Churches for several years have promoted automated giving, where donations are withdrawn directly from checking accounts. Most churches still have a large amount of collection-plate giving, but the automatic donations provide more consistency.
“I can’t say the financial realities don’t concern me, but that’s not our primary message to our parishioners,” said St. Anne Parish’s Lindner. “We are encouraging parishioners to continue to give, as they are able.”
Congregation members are aware of the situation.
“We’ve had people who have really stepped up … and paid for the whole year ahead,” Rew said. “We’ve had people who are generous givers let us know they may not be able to because they’ve gotten (layoff) notices. Where that’s all going to come out, I don’t think any of us know.”
Our Saviour’s Hatch believes this experience will fundamentally affect how people view their faith.
“The virus is like the storm (in the Gospels, when Jesus calmed the sea). It wakes us up to call on God to come to our aid and rescue, either physical or to ease our souls,” he said.

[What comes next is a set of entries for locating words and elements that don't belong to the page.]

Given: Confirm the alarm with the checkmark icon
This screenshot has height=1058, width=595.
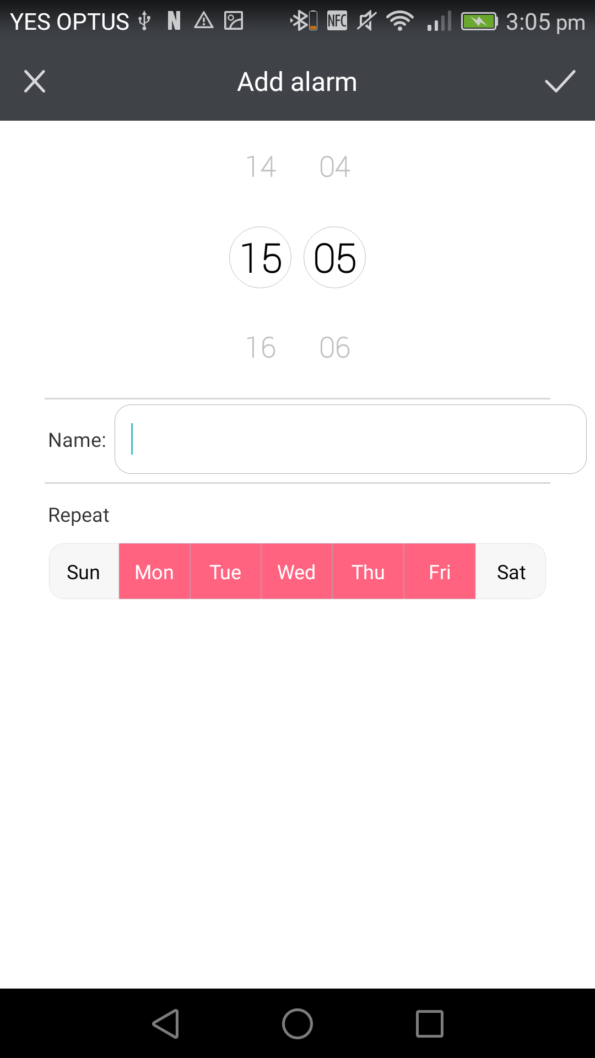Looking at the screenshot, I should (x=560, y=82).
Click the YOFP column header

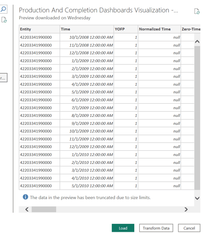[126, 29]
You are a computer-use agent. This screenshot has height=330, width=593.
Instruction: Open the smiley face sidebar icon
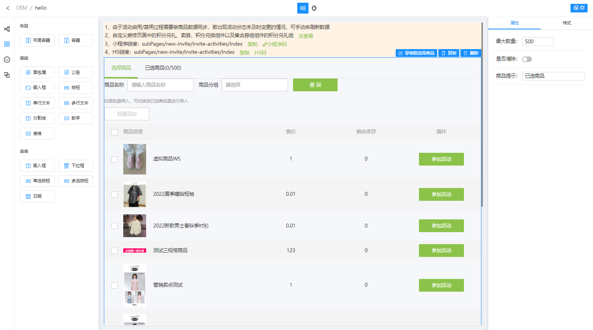pos(7,60)
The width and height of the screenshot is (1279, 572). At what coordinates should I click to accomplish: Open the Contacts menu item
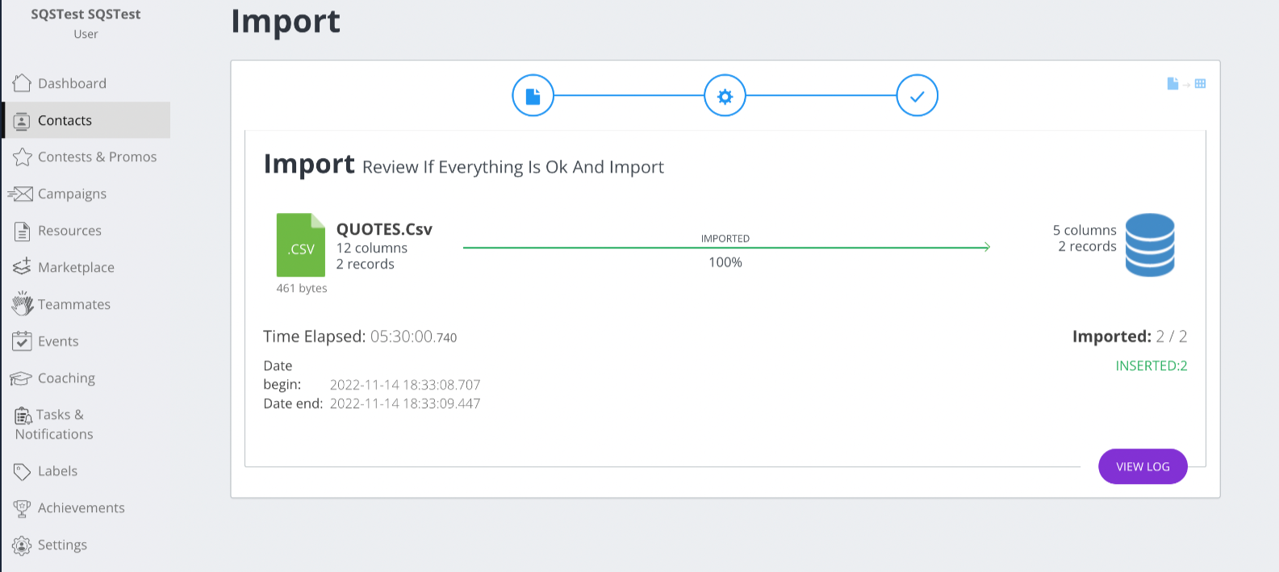tap(65, 120)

Rew expressed a similar view.
“I believe all of us are going to be changed by this experience. My prayer is that those changes are deep and lasting in grace-filled ways. That we appreciate more … are perhaps more aware how fragile life is, even in the best of times.”
In a practical sense, Easter is a date on a calendar. In a spiritual sense, Christians are taught to ideally live every day as if it’s Easter. In a hopeful sense, the first time congregations are allowed to gather again will be Easter.
“This year, we may not experience Easter until May or June. Whatever week of the church year it happens to be when we are able to come together again, that will be Easter,” Behrendt said. “Whenever it happens, regardless of how exactly you plan it, it’s going to be amazing. It’s going to feel like heaven. All of sudden we are all back together again.”